*What is being asked*: Determine the number of lines in the listing below in which the word "home" is present, and state it without comment.

*** Opening Given records ***

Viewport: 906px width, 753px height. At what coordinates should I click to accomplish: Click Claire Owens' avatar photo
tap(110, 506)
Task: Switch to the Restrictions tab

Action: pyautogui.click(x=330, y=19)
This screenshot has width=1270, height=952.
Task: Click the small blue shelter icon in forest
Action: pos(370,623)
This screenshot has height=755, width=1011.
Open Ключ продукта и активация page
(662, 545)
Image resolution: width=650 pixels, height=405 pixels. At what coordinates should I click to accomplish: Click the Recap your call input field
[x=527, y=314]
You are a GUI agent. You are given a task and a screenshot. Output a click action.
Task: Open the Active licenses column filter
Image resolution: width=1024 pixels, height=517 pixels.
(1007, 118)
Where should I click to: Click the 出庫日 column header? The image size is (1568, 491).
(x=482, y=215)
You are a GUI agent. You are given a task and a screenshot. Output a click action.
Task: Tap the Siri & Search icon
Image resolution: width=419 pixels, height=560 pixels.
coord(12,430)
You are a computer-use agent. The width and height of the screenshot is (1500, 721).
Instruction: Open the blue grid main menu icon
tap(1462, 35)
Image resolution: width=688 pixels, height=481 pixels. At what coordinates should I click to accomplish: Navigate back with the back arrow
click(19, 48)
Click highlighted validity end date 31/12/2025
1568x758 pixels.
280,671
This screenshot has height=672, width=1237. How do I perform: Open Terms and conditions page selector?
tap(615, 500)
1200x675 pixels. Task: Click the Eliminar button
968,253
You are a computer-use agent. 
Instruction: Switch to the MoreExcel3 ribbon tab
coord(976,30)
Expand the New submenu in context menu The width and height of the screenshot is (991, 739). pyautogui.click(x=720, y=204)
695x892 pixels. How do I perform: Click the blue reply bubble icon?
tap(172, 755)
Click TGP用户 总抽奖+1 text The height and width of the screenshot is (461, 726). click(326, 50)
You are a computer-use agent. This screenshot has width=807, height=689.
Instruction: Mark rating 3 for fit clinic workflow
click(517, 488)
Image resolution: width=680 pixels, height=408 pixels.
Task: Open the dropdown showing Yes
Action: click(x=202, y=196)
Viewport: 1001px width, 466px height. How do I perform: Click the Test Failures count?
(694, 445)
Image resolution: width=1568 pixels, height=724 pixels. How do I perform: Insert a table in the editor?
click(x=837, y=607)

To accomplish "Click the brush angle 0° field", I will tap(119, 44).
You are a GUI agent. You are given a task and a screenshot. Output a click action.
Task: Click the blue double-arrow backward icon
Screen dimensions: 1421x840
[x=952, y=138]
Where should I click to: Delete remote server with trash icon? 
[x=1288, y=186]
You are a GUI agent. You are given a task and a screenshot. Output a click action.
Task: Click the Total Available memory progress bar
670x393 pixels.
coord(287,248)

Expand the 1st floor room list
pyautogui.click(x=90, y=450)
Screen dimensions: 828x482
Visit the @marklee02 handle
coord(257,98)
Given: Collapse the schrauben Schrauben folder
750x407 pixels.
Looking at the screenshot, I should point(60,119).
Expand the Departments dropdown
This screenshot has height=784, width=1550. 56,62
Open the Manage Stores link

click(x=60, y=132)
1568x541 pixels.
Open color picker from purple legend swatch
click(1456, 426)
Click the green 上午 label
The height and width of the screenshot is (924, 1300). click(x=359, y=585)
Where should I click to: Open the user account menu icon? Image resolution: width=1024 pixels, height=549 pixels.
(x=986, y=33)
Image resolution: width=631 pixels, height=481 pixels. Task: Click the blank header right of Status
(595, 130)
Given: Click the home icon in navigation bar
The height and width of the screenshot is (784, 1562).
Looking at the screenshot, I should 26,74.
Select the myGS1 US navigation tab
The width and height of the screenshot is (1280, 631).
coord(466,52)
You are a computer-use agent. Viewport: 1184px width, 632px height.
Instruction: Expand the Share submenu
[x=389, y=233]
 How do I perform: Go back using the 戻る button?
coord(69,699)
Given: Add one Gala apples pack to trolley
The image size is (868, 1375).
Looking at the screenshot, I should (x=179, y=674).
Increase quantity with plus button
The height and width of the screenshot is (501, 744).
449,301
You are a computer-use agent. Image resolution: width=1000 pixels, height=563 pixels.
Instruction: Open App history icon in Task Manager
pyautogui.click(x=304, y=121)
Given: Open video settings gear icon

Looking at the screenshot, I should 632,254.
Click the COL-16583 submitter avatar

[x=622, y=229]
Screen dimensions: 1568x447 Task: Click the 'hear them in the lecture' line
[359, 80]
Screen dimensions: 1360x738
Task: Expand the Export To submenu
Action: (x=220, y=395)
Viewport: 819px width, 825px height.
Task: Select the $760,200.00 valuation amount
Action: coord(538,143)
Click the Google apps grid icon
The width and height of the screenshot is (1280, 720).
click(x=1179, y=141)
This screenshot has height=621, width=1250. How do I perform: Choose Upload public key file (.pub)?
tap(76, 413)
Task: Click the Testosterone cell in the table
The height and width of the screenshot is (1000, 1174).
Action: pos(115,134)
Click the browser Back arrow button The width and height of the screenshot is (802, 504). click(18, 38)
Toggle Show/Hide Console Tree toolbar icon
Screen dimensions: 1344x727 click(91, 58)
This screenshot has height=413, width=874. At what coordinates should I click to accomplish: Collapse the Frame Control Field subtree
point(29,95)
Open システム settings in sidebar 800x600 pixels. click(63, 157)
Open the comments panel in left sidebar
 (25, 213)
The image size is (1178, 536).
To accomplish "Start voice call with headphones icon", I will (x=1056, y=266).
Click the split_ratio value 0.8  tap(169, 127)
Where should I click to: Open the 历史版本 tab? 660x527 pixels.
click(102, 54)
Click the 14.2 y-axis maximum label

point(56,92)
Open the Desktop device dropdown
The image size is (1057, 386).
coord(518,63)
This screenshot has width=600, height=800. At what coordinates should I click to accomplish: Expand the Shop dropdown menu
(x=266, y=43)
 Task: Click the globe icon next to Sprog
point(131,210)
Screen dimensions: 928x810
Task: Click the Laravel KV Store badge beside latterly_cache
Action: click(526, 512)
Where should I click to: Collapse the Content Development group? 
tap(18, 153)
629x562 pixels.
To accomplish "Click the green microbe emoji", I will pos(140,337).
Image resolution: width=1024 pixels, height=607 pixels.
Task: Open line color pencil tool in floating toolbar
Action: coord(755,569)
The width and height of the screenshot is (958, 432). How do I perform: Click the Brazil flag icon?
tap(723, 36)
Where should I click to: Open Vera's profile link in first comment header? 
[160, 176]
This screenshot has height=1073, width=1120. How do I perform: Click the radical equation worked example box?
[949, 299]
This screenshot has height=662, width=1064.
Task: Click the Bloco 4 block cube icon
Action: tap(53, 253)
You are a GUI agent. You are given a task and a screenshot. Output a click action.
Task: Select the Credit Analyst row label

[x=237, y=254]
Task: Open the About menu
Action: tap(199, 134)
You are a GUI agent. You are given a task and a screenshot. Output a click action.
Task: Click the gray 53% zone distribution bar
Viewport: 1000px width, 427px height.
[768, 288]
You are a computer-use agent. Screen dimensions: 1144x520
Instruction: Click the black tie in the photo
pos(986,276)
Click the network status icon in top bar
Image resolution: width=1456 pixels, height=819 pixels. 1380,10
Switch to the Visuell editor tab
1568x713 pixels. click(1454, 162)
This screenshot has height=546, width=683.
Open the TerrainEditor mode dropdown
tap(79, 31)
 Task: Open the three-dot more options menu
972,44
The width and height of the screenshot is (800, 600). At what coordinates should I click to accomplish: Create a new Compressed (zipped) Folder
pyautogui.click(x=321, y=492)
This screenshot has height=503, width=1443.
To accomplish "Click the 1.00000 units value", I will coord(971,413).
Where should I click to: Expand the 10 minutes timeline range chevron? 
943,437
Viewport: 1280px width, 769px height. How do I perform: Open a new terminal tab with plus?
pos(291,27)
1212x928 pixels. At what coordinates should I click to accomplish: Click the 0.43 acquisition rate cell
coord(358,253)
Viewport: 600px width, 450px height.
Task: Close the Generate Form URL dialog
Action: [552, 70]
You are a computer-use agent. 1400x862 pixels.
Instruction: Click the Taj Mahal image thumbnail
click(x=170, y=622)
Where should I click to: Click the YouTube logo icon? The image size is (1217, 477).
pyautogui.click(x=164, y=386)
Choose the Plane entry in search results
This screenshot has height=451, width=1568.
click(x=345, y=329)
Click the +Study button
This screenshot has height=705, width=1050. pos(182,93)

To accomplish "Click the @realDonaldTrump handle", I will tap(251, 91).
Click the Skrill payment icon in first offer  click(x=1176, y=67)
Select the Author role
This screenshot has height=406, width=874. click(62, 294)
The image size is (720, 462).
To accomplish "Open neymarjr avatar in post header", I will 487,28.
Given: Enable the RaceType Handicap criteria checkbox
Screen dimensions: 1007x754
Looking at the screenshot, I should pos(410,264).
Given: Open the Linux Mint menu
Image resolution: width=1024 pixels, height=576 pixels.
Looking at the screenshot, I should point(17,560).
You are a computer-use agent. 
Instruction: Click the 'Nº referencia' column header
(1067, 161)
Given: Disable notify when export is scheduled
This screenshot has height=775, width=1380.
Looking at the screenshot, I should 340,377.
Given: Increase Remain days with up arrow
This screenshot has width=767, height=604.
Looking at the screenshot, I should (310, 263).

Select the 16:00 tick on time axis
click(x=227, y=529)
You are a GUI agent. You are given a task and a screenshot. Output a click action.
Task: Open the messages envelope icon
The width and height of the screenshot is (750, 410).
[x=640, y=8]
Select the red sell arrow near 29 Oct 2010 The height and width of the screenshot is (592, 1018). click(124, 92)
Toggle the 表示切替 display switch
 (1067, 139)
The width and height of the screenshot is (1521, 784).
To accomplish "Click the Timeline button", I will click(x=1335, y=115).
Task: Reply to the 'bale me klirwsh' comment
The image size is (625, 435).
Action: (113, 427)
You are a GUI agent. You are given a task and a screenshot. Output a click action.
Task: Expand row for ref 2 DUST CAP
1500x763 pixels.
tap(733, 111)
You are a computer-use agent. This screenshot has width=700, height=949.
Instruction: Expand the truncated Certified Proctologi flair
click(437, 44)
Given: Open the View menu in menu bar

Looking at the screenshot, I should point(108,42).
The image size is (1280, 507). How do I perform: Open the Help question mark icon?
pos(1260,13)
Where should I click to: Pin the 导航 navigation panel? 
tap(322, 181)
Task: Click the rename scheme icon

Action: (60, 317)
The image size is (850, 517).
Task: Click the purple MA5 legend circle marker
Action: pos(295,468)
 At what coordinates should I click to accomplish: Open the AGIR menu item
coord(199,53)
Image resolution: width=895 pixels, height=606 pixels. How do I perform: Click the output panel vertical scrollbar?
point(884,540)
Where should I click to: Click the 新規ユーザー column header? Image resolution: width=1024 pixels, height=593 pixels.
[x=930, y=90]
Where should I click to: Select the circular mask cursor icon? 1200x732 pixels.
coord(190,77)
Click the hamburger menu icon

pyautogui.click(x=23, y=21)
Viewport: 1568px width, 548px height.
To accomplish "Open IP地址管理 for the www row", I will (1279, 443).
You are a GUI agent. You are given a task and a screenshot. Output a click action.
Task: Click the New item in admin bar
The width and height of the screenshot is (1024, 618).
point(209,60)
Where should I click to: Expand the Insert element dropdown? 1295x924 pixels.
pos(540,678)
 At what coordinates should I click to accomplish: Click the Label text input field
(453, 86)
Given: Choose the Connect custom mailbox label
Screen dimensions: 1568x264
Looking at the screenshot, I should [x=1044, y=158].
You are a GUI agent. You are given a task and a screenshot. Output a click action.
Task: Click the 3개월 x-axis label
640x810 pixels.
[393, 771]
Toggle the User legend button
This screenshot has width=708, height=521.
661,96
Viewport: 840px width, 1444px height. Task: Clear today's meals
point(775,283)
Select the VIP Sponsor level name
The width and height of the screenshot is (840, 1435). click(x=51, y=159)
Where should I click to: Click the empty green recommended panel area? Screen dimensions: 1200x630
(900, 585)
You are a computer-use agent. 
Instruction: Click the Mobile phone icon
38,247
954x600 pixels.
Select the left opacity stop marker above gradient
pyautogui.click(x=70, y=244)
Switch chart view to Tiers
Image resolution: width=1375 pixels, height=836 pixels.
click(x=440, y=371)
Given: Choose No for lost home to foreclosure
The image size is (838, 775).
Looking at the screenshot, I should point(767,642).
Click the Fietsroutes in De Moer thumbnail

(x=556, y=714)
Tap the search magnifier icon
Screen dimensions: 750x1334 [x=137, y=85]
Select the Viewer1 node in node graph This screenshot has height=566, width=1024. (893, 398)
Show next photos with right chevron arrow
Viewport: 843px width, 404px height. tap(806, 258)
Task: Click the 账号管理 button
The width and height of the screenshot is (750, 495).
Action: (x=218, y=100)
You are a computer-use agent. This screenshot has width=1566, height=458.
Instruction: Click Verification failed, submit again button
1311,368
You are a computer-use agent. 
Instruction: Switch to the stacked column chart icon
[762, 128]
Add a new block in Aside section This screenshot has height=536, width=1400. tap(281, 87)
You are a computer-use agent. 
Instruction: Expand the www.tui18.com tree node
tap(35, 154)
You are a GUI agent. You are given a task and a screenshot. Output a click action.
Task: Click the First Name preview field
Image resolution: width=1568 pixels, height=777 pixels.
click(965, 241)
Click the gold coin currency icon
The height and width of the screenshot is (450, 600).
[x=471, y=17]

*** Closing Given records ***

*Written solution*: 2